My grandfather remarried late in life after my grandma died - he died a few years ago and my step grandma sadly has dementia. Luckily he had arranged for her to be well covered for her care, but it did make me think that if I were separated or widowed I probably wouldn't remarry late in life because I could cope personally and financially and I wouldn't want to risk my kids potentially being landed with responsibility for a step-parents' care. Or I would only be with someone if they/their kids were in a position to cope with them needing long term care so it wouldn't have to become my kids' problem in any way -unless they wanted it to be. Obviously I'm happy for my step grandma is being looked after but I get the feeling my dad feels a bit resentful that some of the money he feels should have been his/ours is going to her care. As far as I'm concerned, she gave a lot of love and care to my grandfather in his final decades and it's only right he ensured she'd get good care.

i totally agree about preparing for not driving - if we move it is totally my intent to stay right next to a high street with cafes, shops etc in staggering distance. The last thing I'd want in retirement is a quiet country cottage. That said, if self-driving cars do ever become a reality, it'll be a game changer for the elderly.

SockFluffInTheBath · 02/09/2025 19:01

Forget planning funerals - you won't be there in person and funerals are for the living

I would disagree, but it’s a personal thing, I’m not saying I’m right and you’re not. DH and I were at the funeral director this morning for MIL and it was hard enough without flicking through catalogues of coffins etc. she’d picked all of that, where it would be done, hymns etc we were 30 mins in and out and I still cried like a baby.

JungAtHeart · 02/09/2025 20:42

I am a single parent, I was 41 & 42 when I had my DDs. They are in their teens now and I really want to live long enough to see them settled in their own lives. I don’t drink or smoke, I exercise regularly, have a healthy diet and pay attention to my stress levels and wellbeing. My parents were the complete opposite and suffered health wise in their sixties and seventies. I have a financial enduring POA set up in favour of my considerably younger sister. My DM developed dementia in her late sixties, early seventies. She lived with us for several years and is now in a nursing home beside us. I will absolutely be using Dignitas if this should befall me. I would never put my DDs through the pain.

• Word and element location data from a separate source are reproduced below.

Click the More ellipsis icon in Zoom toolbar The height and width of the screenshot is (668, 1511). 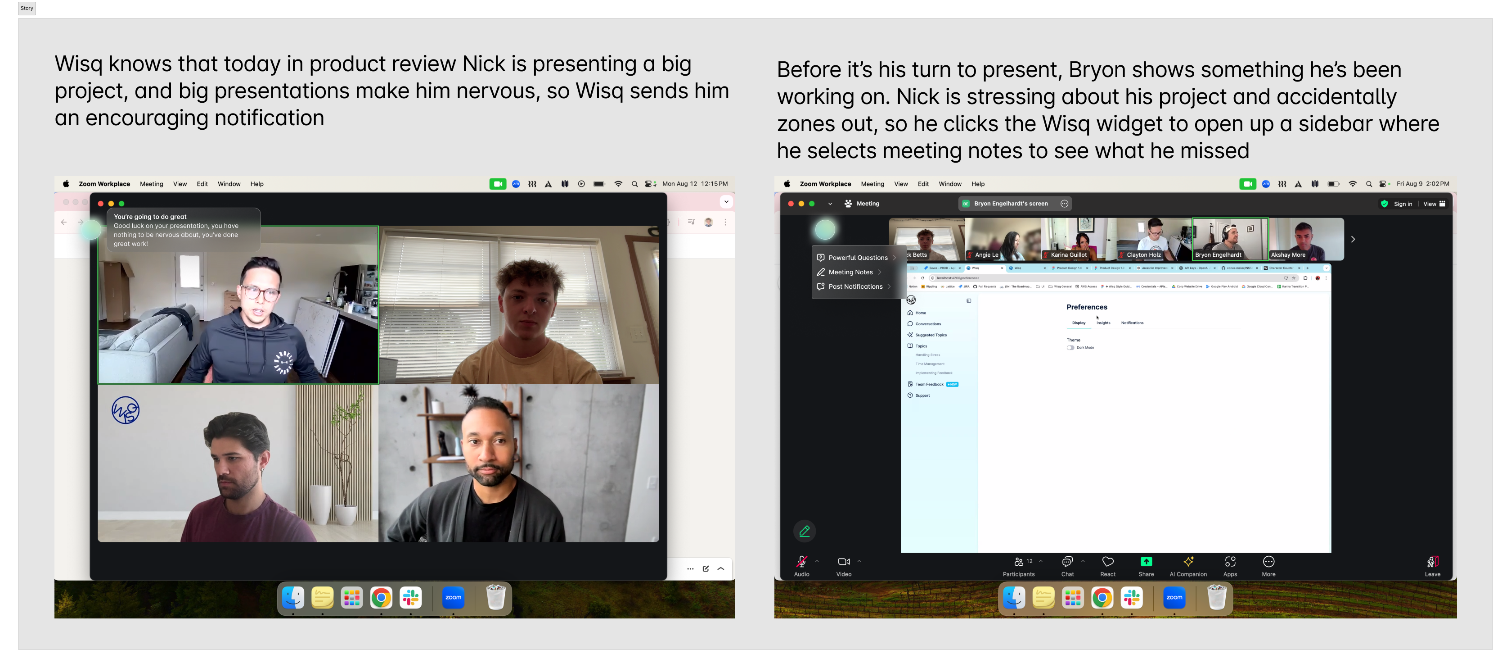(x=1268, y=562)
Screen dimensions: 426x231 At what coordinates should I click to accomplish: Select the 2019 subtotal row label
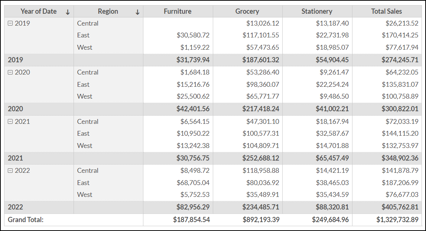tap(16, 60)
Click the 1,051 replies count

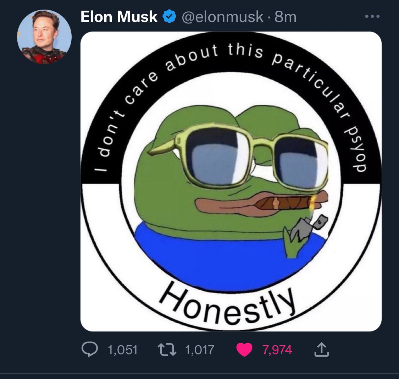123,350
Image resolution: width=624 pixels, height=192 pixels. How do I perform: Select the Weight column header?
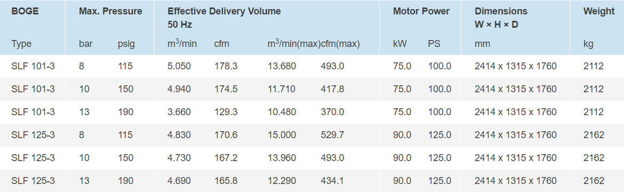599,11
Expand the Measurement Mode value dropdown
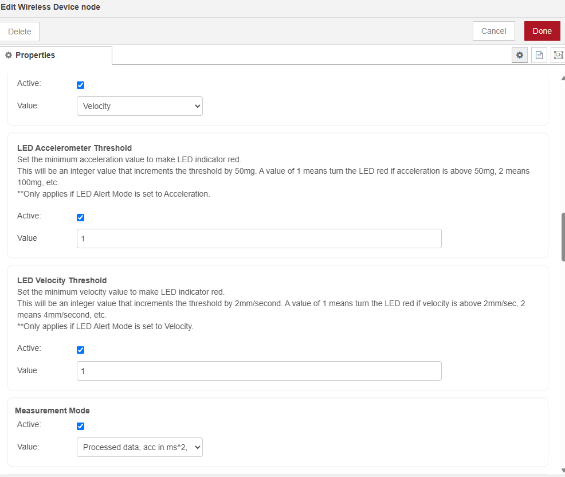The height and width of the screenshot is (477, 565). pos(139,447)
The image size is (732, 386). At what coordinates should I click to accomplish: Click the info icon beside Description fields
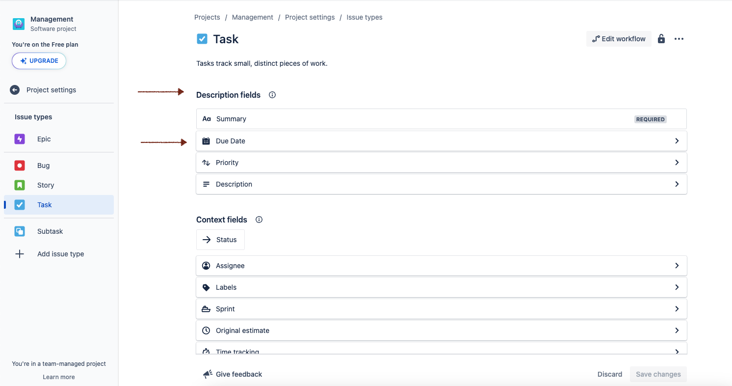pyautogui.click(x=272, y=95)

Mum2Fergus · 03/09/2025 09:13

I’m down to MIL and she is in palliative care. Between my parents and FIL I’ve experienced very long drawn out death and one was exceptionally sudden. Between them my main lesson is don’t put things off…be it wills, POA, clear outs, holidays, experiences, time with the ones you love…as you just never know, none of us do.

For my own part, wills/POA and life books (download free from Age UK website) all done and accessible to those who need it, they also have their own copies too.

I didn’t think I had a lot of stuff, until I started clearing through it all! I’ve just finished with loft…now only have 3 boxes up there which I’m happy with … goal though is to have it completely empty in the next 6 months though then I don’t need to think about it again.

I plan on downsizing as soon as DS is settled and on his path. Currently 4 bed semi double storey…a 2 bed will more than suffice.

OldMam · 03/09/2025 09:46

I’m on team stairs as well. There’s a thing called ‘bungalow legs’. Older people move into a bungalow or flat and quickly lose the ability to manage stairs altogether. I’ve heard of people who can’t visit friends or family any more because there is only an upstairs loo. However, stairs or steps INTO your home are a bad idea and can delay eg hospital discharge. The ability to sleep downstairs if necessary is important too.mre all your STUFF, hold onto it if you want to and if you can.. It’s the chronicle of your life. I’ve suggested my kids just hire a skip or house clearance when we shuffle off.

PumpkinSpicePie · 03/09/2025 09:52

I just hope I don't live longer than I'm independent as I never want to be a burden on my kids. I'm in my 50s and I know too many people struggling with elderly care.